By Adam Holden, Fort Hays State University

At Fort Hays State University, the Department of Teacher education is piloting an innovative Open Educational Resources (OERs) project. Simply put, all courses will be taught with a variety of text and media resources, rather than a single text. And all of the resources must be OER’s. 

While the project is in its earliest stages, and the limitations of any conclusions drawn compromise any genuine validity, there are several critical considerations that can be identified from the process of the creation and development of OER’s across an entire department. Even in its infancy, the project has highlighted several factors that should be taken into account by anyone interested in adopting OER’s.

The above is a screenshot of the OER Commons.  This is one site which serves as a referatory to various open educational resources.)  

The Paradigm Shift

As with any innovation, genuine and widespread success is founded in the paradigm shift that is required of those who are being asked to use it. By its very nature, change disturbs the equilibrium of those that it impacts, and this project is no exception. Without such a paradigm shift, it is highly unlikely that the experiment will be fully successful.  There are several reasons why this is difficult, but none more prevalent that the fact that the production of good quality and relevant OER’s is in no way easy, and it takes considerable time and effort on the part of those who are preparing them.

The Importance of Copyright Law

The best OER’s developed for higher education courses involve the use of multiple sources and resources, and therefore a well defined and firmly understood grasp of copyright law is very important. Most obviously this is to protect the individual (both the individual who owns the property, and the one who seeks to use it), as well as the institution. 

Although the library of open-educational digital textbooks that are complete is growing rapidly, in being denied the ability to merely take a source and use it in a course without purchasing it, developers of OER’s are forced to blend the best of many, and in doing so expose their students to a body of work that benefits from the collective intelligence of several minds.

The Academic Integrity of Your Resources

Despite the fact that the development of courses using OER’s has the potential to have a positive impact on a students’ learning experience, there is some merit in the argument that states that there is an equal possibility that in choosing to design courses using only materials that can be found used in in “open source,” users risk greatly diminishing the quality of the resources used for the course. Indeed, the need to maintain a high level of quality control appears to be a factor that is critical in nature for a project of this nature.

The Time Requirements

What is not contended in any way, regardless of personal comfort levels with OER’s, is the fact that while the development process might not be terribly complex in terms of the abilities required of the faculty member to build the OER shell, it is very time-consuming. While this process only need take place once in this depth, as subsequent updates can be upgrades and adaptations to the original OER course shell, when considering the possibility of using an OER approach, it cannot be stressed enough the amount of quality lead time that will be required to successfully build out the courses, as well as the potential financial subsidy that might be necessary in order to adequately compensate faculty for their time.

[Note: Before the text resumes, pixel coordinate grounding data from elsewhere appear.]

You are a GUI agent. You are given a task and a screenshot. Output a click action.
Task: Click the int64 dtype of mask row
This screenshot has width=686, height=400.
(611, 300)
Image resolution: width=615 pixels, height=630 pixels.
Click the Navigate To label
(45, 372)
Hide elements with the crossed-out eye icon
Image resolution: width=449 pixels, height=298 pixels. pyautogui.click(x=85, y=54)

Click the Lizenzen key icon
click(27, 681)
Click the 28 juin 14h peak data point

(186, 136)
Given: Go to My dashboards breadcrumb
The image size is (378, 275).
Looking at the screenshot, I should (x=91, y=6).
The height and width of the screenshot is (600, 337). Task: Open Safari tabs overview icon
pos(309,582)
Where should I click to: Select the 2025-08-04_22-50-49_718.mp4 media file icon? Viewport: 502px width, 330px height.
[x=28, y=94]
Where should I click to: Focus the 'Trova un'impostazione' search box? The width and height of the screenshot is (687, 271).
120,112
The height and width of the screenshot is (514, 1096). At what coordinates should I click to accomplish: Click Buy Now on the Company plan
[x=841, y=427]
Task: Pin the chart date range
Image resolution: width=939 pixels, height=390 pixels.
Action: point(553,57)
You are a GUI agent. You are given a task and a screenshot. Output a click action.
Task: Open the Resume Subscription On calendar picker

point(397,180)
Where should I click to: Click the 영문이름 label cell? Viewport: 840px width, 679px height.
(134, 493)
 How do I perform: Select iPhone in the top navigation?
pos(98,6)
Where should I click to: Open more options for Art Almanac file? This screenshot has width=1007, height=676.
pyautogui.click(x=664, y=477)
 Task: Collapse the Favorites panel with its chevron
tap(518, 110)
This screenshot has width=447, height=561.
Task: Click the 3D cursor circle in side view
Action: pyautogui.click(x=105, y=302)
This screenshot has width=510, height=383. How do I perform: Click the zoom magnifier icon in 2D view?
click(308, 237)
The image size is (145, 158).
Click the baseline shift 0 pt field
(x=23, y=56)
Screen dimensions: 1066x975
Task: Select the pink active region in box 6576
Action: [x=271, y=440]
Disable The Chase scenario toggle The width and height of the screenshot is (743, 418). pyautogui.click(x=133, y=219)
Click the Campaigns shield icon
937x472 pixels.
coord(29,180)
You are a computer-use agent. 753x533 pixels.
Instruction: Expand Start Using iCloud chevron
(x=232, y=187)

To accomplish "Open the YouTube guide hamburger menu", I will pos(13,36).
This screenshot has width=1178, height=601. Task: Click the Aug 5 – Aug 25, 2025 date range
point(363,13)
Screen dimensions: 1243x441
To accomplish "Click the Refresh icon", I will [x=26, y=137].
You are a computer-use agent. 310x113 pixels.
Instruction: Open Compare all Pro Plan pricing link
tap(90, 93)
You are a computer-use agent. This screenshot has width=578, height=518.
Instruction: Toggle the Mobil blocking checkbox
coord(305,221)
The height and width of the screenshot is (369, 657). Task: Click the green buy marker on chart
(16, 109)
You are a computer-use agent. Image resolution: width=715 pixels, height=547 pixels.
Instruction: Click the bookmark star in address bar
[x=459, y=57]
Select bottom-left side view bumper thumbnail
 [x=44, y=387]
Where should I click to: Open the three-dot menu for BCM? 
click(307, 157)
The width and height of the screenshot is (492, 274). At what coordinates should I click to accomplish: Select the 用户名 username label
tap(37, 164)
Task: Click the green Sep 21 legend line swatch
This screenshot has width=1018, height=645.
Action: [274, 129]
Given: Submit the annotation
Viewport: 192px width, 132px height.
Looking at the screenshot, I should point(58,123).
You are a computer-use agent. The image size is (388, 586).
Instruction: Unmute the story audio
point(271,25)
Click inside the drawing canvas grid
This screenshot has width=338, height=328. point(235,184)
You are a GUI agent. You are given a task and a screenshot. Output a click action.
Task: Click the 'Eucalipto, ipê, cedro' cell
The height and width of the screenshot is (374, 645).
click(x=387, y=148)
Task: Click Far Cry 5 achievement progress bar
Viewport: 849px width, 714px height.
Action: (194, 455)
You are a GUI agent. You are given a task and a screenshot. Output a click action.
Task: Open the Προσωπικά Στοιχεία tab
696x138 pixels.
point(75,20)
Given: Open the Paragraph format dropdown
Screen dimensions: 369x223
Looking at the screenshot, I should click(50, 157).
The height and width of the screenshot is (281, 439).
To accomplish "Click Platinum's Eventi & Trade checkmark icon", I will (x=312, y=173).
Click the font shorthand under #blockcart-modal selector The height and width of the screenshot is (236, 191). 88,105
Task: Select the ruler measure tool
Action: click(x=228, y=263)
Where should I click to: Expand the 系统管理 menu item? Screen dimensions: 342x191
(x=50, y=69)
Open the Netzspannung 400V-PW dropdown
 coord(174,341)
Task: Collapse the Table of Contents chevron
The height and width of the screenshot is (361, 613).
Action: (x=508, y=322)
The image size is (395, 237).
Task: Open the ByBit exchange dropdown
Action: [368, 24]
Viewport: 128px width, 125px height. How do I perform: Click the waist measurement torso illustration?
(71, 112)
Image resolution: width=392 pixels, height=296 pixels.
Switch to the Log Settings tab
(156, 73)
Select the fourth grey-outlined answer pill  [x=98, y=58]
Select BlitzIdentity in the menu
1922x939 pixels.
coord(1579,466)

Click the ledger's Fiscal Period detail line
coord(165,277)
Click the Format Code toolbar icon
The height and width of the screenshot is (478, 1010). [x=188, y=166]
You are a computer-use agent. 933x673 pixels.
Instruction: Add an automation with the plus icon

The Need to be Comfortable With Technology

It is not just time, however, that the faculty need in order to successfully navigate courses taught using OER materials. They will also need to have at least a reasonable amount of experience with technology, and will certainly need to have a fundamental comfort with the basic programs that they are likely to use. This will almost certainly include the use of a variety of files, a firm understanding of the course management system being used, and an ability to complete normal functions such as downloading and converting files, merging and dissecting files, linking files and other resources, and similar procedures. Finding faculty who already have a high comfort level with the technologies that they will need to use makes a big difference to the potential for success.

It’s Not Easy

The truth is that there is little convenient or easy about the transition to a course taught using OER’s, and the commitment to follow through to the conclusion of the process is fraught with challenges to confidence, comfort and capability. Faculty who are more adventurous in their approach, more innovative by nature will, as always, be the early adopters, especially if they are digital natives. This will not be the majority however, and so a strategic approach must be taken by institutions who seek to nurture an environment that encourages this type of innovation.